--- START RECORD SET ---
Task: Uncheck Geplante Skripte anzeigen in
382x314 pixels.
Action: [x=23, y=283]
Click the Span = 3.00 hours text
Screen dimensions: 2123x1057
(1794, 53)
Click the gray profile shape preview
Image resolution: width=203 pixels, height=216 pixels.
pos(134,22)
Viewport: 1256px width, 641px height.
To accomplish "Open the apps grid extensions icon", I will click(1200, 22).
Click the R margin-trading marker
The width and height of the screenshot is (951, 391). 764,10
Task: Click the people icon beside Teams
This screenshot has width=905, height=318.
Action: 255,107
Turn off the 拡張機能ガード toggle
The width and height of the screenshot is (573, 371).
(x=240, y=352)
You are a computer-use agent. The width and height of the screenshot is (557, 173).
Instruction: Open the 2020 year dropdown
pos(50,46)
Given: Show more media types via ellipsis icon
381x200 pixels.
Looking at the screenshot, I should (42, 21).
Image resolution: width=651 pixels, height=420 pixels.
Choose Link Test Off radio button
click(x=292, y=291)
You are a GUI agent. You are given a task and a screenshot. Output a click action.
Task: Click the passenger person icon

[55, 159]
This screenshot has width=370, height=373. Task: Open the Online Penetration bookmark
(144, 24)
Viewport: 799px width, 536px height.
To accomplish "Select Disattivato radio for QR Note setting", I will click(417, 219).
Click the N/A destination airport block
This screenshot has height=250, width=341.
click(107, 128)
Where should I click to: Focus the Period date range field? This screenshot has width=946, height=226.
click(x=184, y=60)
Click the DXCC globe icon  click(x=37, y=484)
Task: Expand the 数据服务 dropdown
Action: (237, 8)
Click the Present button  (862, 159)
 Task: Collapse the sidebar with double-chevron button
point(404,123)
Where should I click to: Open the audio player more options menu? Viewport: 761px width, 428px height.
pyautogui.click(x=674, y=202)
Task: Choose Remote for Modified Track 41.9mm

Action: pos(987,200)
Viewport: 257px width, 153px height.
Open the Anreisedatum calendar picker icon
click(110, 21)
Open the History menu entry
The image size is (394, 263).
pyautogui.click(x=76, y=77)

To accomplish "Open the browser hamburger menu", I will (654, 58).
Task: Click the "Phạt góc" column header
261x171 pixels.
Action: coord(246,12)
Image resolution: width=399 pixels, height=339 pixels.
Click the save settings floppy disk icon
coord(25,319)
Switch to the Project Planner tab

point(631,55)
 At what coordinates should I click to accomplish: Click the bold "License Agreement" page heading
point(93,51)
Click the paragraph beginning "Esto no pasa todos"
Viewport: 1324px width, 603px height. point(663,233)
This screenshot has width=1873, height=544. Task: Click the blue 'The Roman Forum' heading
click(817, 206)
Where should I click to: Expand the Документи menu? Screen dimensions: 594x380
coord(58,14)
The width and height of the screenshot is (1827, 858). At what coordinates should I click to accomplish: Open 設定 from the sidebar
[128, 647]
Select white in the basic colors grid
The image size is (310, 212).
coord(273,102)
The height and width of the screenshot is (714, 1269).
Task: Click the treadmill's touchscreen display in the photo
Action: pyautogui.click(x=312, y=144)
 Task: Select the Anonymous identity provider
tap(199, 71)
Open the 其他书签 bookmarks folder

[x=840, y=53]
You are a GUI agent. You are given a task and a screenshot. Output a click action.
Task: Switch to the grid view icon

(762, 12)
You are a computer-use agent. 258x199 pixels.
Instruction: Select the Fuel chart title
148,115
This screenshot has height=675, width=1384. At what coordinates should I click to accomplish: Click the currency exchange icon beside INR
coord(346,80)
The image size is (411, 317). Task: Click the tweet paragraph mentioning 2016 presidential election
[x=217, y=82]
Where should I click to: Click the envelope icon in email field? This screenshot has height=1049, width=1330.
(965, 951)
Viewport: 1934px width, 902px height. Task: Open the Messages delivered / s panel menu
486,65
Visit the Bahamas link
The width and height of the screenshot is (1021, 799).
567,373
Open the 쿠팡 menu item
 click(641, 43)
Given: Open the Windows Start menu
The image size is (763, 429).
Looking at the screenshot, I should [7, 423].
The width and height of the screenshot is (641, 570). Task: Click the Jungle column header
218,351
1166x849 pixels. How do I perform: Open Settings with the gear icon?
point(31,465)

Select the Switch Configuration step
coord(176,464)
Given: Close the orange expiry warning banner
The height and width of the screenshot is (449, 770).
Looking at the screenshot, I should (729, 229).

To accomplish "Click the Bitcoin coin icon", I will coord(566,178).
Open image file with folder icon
--- END RECORD SET ---
• _PROBLEM REQUIREMENTS_
Reproduce the data above line for line, with no changes.

• _REPLY_
Task: Uncheck Geplante Skripte anzeigen in
382x314 pixels.
Action: [x=23, y=283]
Click the Span = 3.00 hours text
Screen dimensions: 2123x1057
(1794, 53)
Click the gray profile shape preview
Image resolution: width=203 pixels, height=216 pixels.
pos(134,22)
Viewport: 1256px width, 641px height.
To accomplish "Open the apps grid extensions icon", I will click(1200, 22).
Click the R margin-trading marker
The width and height of the screenshot is (951, 391). 764,10
Task: Click the people icon beside Teams
This screenshot has width=905, height=318.
Action: 255,107
Turn off the 拡張機能ガード toggle
The width and height of the screenshot is (573, 371).
(x=240, y=352)
You are a computer-use agent. The width and height of the screenshot is (557, 173).
Instruction: Open the 2020 year dropdown
pos(50,46)
Given: Show more media types via ellipsis icon
381x200 pixels.
Looking at the screenshot, I should (42, 21).
Image resolution: width=651 pixels, height=420 pixels.
Choose Link Test Off radio button
click(x=292, y=291)
You are a GUI agent. You are given a task and a screenshot. Output a click action.
Task: Click the passenger person icon

[55, 159]
This screenshot has width=370, height=373. Task: Open the Online Penetration bookmark
(144, 24)
Viewport: 799px width, 536px height.
To accomplish "Select Disattivato radio for QR Note setting", I will click(417, 219).
Click the N/A destination airport block
This screenshot has height=250, width=341.
click(107, 128)
Where should I click to: Focus the Period date range field? This screenshot has width=946, height=226.
click(x=184, y=60)
Click the DXCC globe icon  click(x=37, y=484)
Task: Expand the 数据服务 dropdown
Action: (237, 8)
Click the Present button  (862, 159)
 Task: Collapse the sidebar with double-chevron button
point(404,123)
Where should I click to: Open the audio player more options menu? Viewport: 761px width, 428px height.
pyautogui.click(x=674, y=202)
Task: Choose Remote for Modified Track 41.9mm

Action: pos(987,200)
Viewport: 257px width, 153px height.
Open the Anreisedatum calendar picker icon
click(110, 21)
Open the History menu entry
The image size is (394, 263).
pyautogui.click(x=76, y=77)

To accomplish "Open the browser hamburger menu", I will (654, 58).
Task: Click the "Phạt góc" column header
261x171 pixels.
Action: coord(246,12)
Image resolution: width=399 pixels, height=339 pixels.
Click the save settings floppy disk icon
coord(25,319)
Switch to the Project Planner tab

point(631,55)
 At what coordinates should I click to accomplish: Click the bold "License Agreement" page heading
point(93,51)
Click the paragraph beginning "Esto no pasa todos"
Viewport: 1324px width, 603px height. point(663,233)
This screenshot has width=1873, height=544. Task: Click the blue 'The Roman Forum' heading
click(817, 206)
Where should I click to: Expand the Документи menu? Screen dimensions: 594x380
coord(58,14)
The width and height of the screenshot is (1827, 858). At what coordinates should I click to accomplish: Open 設定 from the sidebar
[128, 647]
Select white in the basic colors grid
The image size is (310, 212).
coord(273,102)
The height and width of the screenshot is (714, 1269).
Task: Click the treadmill's touchscreen display in the photo
Action: pyautogui.click(x=312, y=144)
 Task: Select the Anonymous identity provider
tap(199, 71)
Open the 其他书签 bookmarks folder

[x=840, y=53]
You are a GUI agent. You are given a task and a screenshot. Output a click action.
Task: Switch to the grid view icon

(762, 12)
You are a computer-use agent. 258x199 pixels.
Instruction: Select the Fuel chart title
148,115
This screenshot has height=675, width=1384. At what coordinates should I click to accomplish: Click the currency exchange icon beside INR
coord(346,80)
The image size is (411, 317). Task: Click the tweet paragraph mentioning 2016 presidential election
[x=217, y=82]
Where should I click to: Click the envelope icon in email field? This screenshot has height=1049, width=1330.
(965, 951)
Viewport: 1934px width, 902px height. Task: Open the Messages delivered / s panel menu
486,65
Visit the Bahamas link
The width and height of the screenshot is (1021, 799).
567,373
Open the 쿠팡 menu item
 click(641, 43)
Given: Open the Windows Start menu
The image size is (763, 429).
Looking at the screenshot, I should [7, 423].
The width and height of the screenshot is (641, 570). Task: Click the Jungle column header
218,351
1166x849 pixels. How do I perform: Open Settings with the gear icon?
point(31,465)

Select the Switch Configuration step
coord(176,464)
Given: Close the orange expiry warning banner
The height and width of the screenshot is (449, 770).
Looking at the screenshot, I should (729, 229).

To accomplish "Click the Bitcoin coin icon", I will coord(566,178).
Open image file with folder icon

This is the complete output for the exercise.